Directional semivariograms
Further insight into the nature of spatial autocorrelation of the data can be gained by computing directional semivariograms, which use a subset of the data chosen based on data-pair orientation. Results can reveal the imperfection of simple data transformations in removing small-scale trends, and anisotropy of the transformed data can then he quantified as a further constraint on the interpolation. We compute directional semivariograms for eight angles for each of the two datasets. As expected from the omnidirectional results, nearly all of the directional semivariograms for zs are fitted well with Gaussian models, and models for hi are unanimously spherical. The parameters that resulted from fitting models to these semivariograms are listed in Table 2 for both datasets.
Fig. 6. Experimental semivariograms (points) plotted with best-fit models (lines). (a) zs. A Gaussian model is chosen to fit this semivariogram for ice-surface elevation. (b) hi. The experimental calculation and model are plotted only for lags less than 600 m due to an insufficient number of ice-thickness data pairs at large lags. A spherical model produces the best fit to the data.

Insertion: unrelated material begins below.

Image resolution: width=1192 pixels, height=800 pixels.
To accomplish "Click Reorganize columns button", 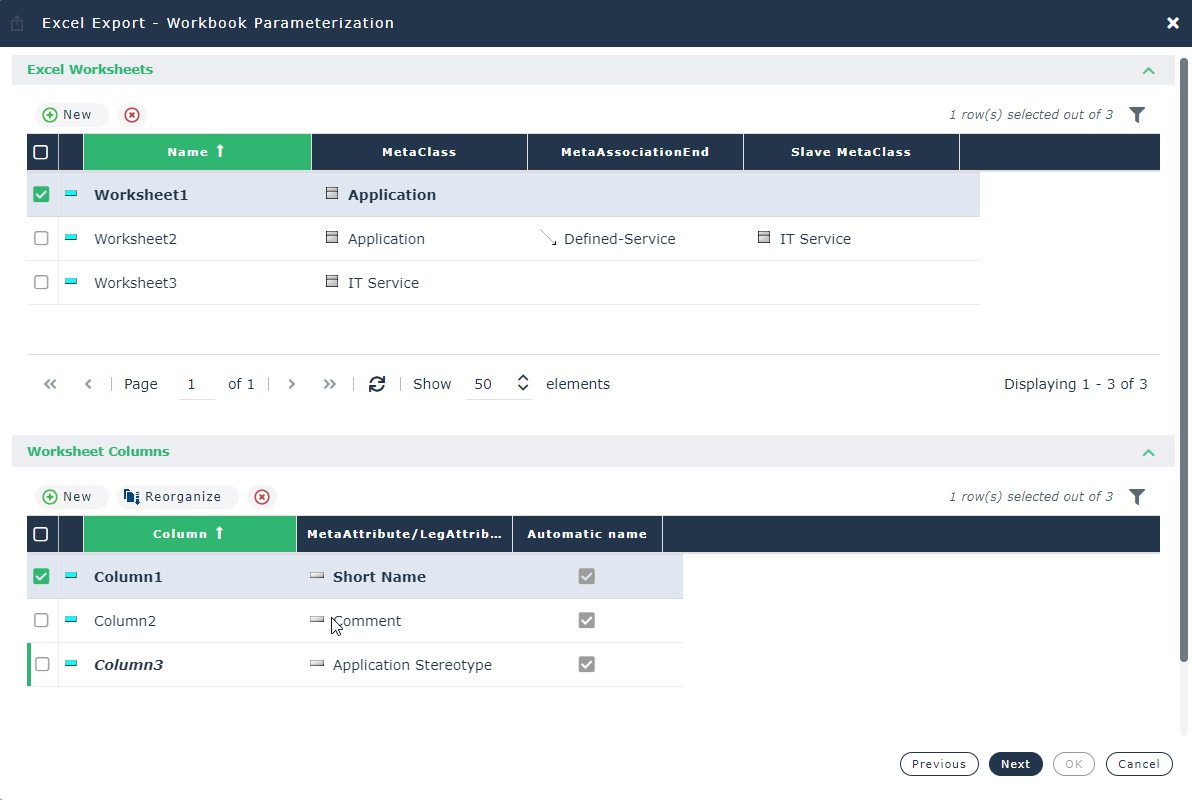I will (173, 497).
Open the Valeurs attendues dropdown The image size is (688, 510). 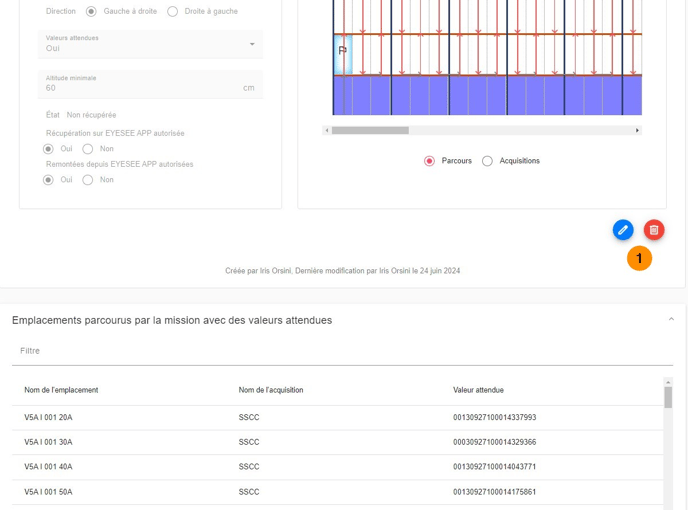(x=150, y=44)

Both experimental semivariograms are generated with a minimum lag of 40 m, although a choice of 20 or 60 m yields nearly identical results.

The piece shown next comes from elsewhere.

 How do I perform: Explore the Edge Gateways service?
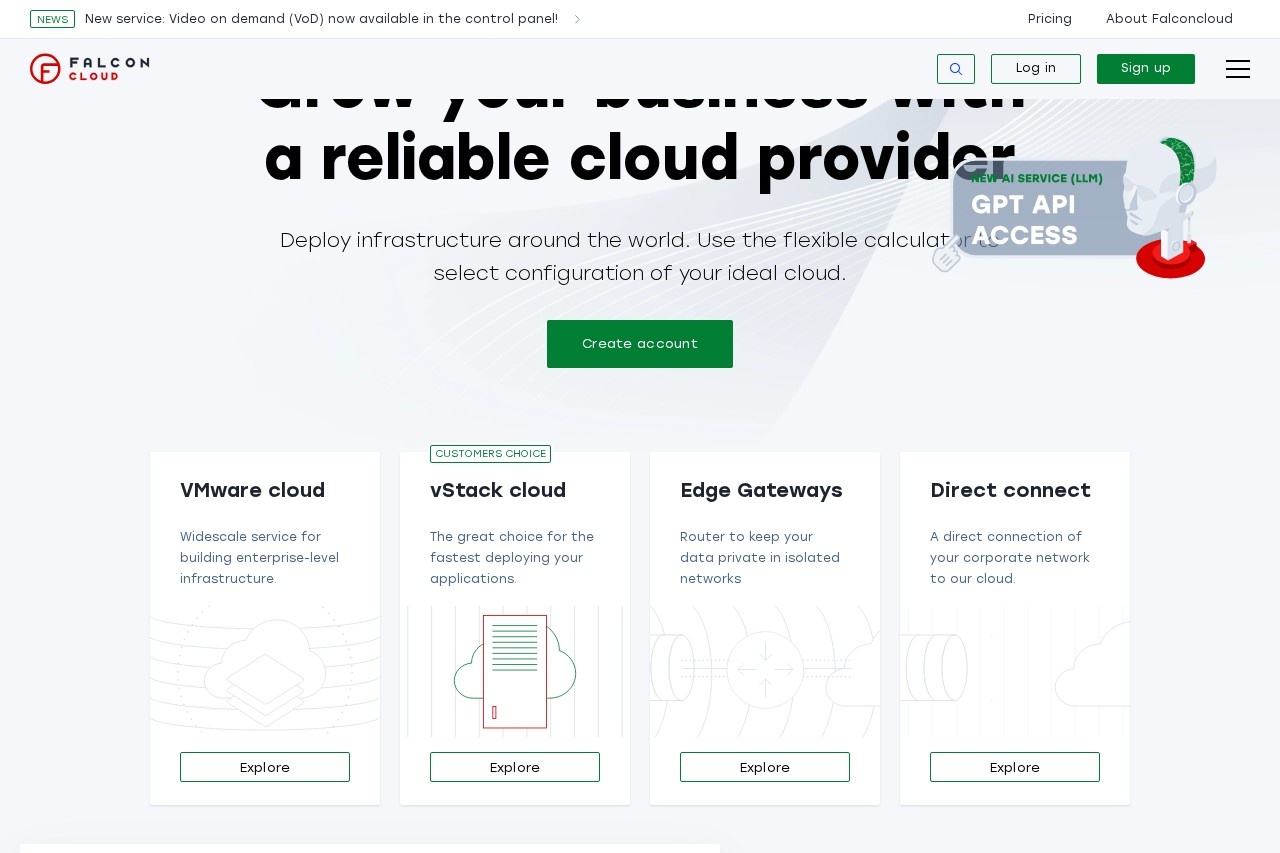[765, 767]
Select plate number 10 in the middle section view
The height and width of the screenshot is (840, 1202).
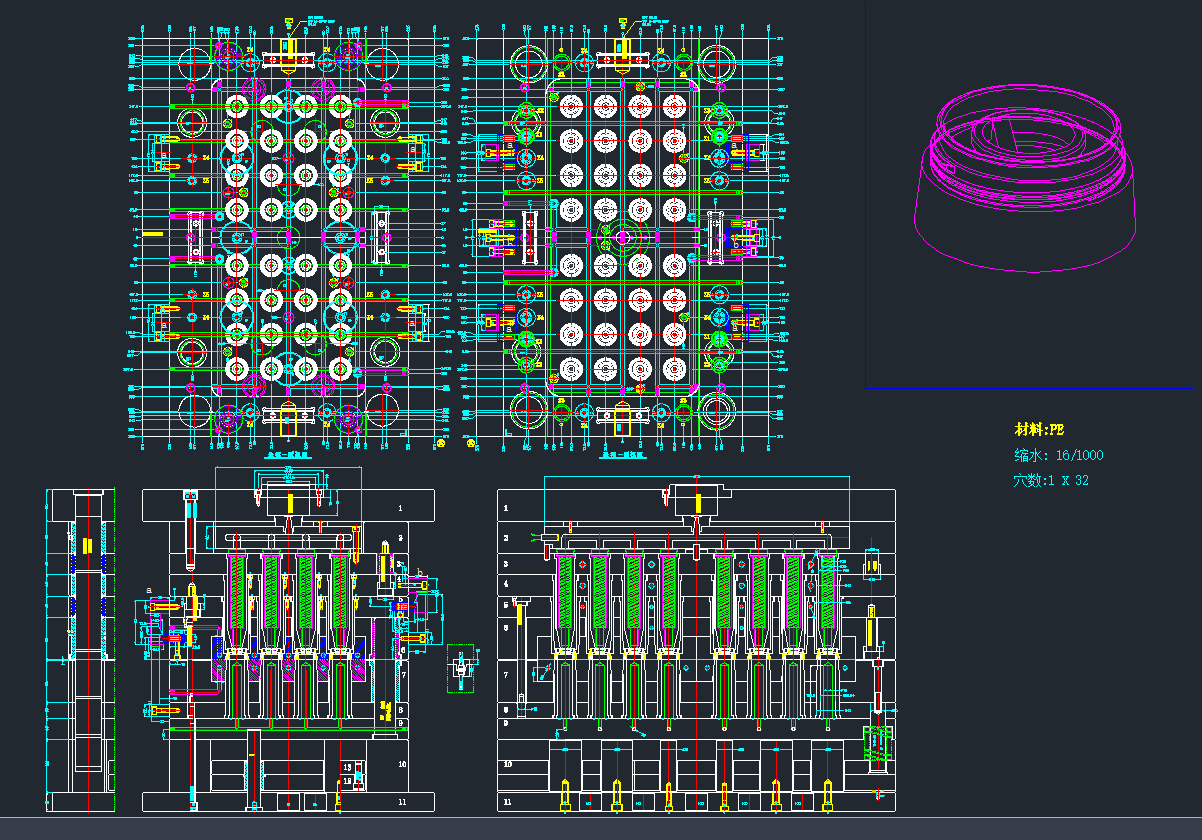402,763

Table 1. Geostatistical parameters extracted from experimental omnidirectional semivariogram analysis of zs and hi
Of direct importance is the comparison of the ranges determined from the directional calculations, which gives the orientation and magnitude of the spatial autocorrelation anisotropy. If vectors with orientations parallel to the individual semivariogram angles, and magnitudes proportional to the corresponding ranges, are plotted with common midpoints, this anisotropy is revealed as an ellipse. From the associated angles and ranges for zs, an ellipse striking approximately northwest–southeast is definitive. It has an aspect ratio of 1.8, meaning that the range is nearly twice as great along its major axis as perpendicular to it. The directional ranges for hi vary from 150 to 375 m, and the best-fit ellipse yields an anisotropy angle of 45° west of north with a ratio of 1.4. This orientation is very close to that for zs, so residual spatial trends are similarly present in both preconditioned datasets. Having quantified the orientation and magnitude of spatial anisotropy, the required geostatistical analysis is complete, and these constraints can now be applied in the interpolation.
Table 2. Geostatistical parameters extracted from directional semivariogram analysis of zs and hi. (For a linear model, C is defined as the slope of the semivariogram)

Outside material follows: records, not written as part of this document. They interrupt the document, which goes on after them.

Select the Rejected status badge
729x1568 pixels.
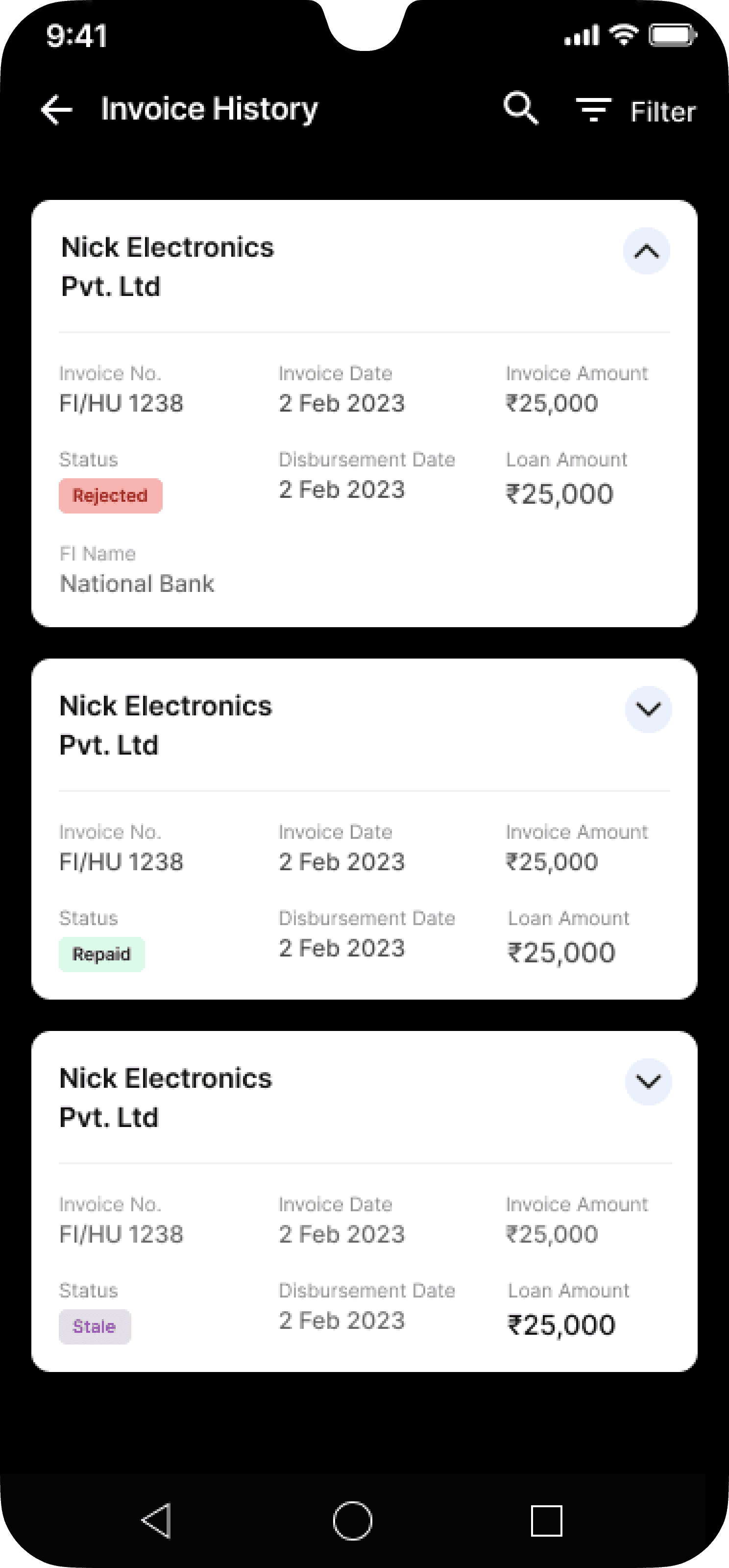(x=111, y=495)
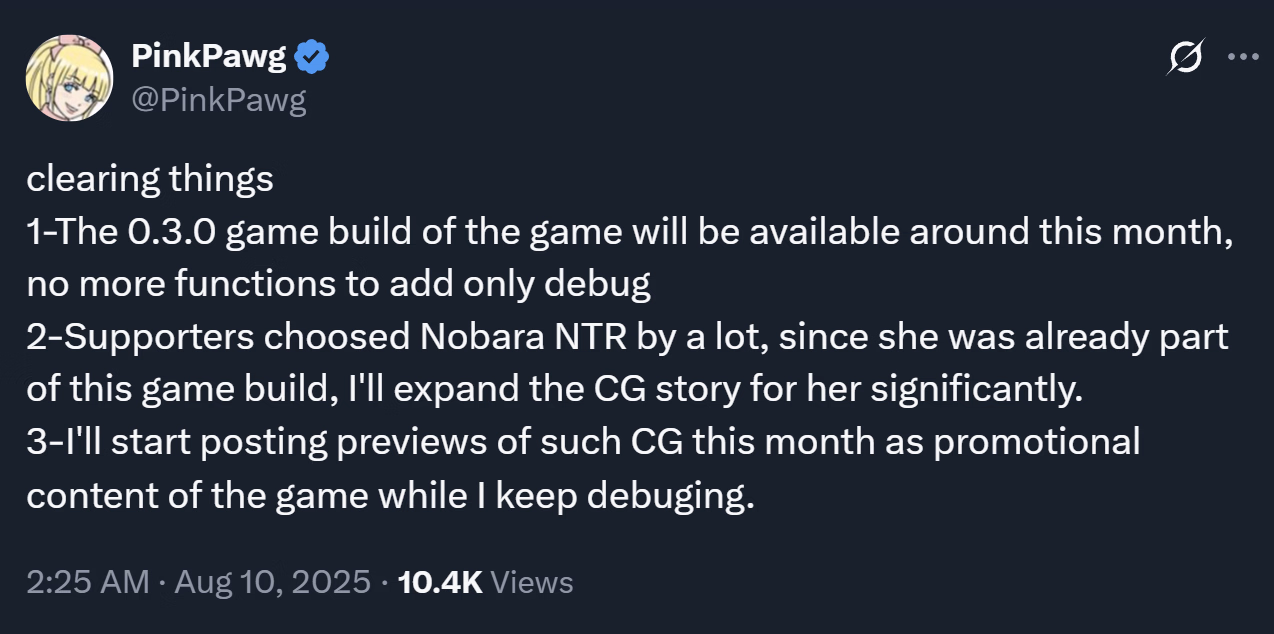Click the "start posting previews" line

pyautogui.click(x=583, y=443)
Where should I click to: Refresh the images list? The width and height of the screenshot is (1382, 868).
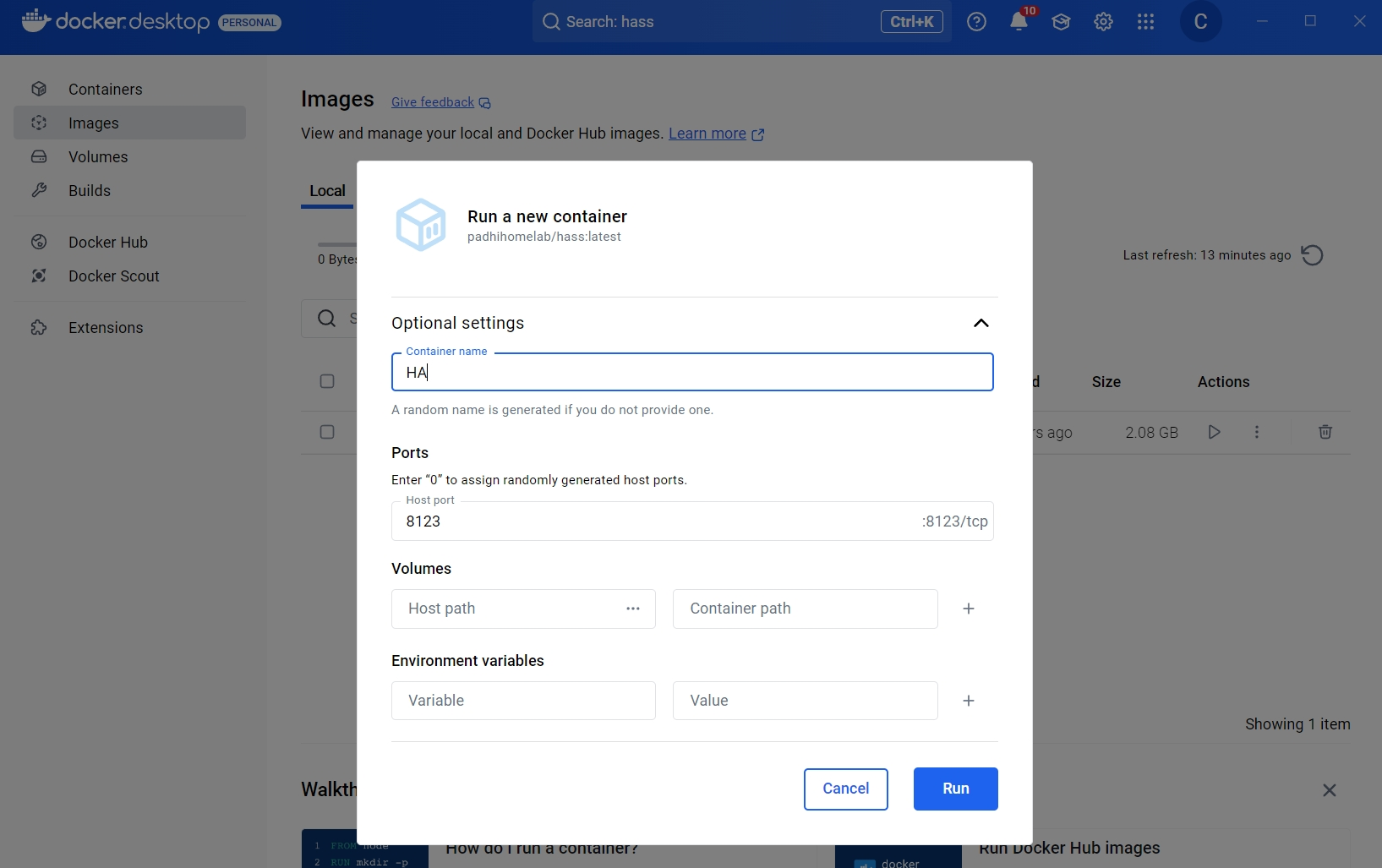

Kriging and post-processing
A published routine (Reference CarrCarr, 1995) is used to krig both datasets with the input information discussed above, and the true recovered data obtained from the raw kriging results by reversing the transformations performed initially. All ice-thickness values are positive as a result of the logarithmic data transformation. Our kriging results are relatively insensitive to the exact values of the geostatistical input parameters but are extremely unreasonable if an unrepresentative variogram model or random parameter values are chosen. Because much of the Trapridge Glacier terminus is an ice cliff, not a gently thinning tongue, we choose to suppress information about the ice extern in the interpolation. Furthermore, introducing values of zero ice thickness into t he dataset disrupts the distribution and requires more complex data transformations. Following this approach we must artificially impose the glacier margin on the interpolated dataset, so we combine survey data and an aerial photograph to generate 25 points that adequately define its position. We then set ice-thickness values to zero that occur outside the margin and specify corresponding ice-surface elevation values equal to the local bed elevation.
Results
The results after post-processing are shown in Figure 7. Note that we have achieved the goal of producing an ice cliff at the terminus. In fact our method has produced a cliff everywhere that the ice does not extend to the grid margin, a fiction that is difficult to avoid yet not necessarily troublesome for our intended applications. Geometry of the ice and its surrounding terrain frequently prohibits visibility of our survey sites from the margin of the glacier; thus we lack data coverage where the ice is thinning, an omission which discourages marginal tapering of ice in the interpolation. Furthermore, areas of thin ice are underrepresented in the original data because reflected radar signals often occur within the tail of the direct wave, becoming indistinguishable. These interpolated datasets are constructed for use with hydrological models, and because most of the glaciologically relevant hydrological activity occurs within the interior reaches of the glacier, the marginal cliffs do not present a problem.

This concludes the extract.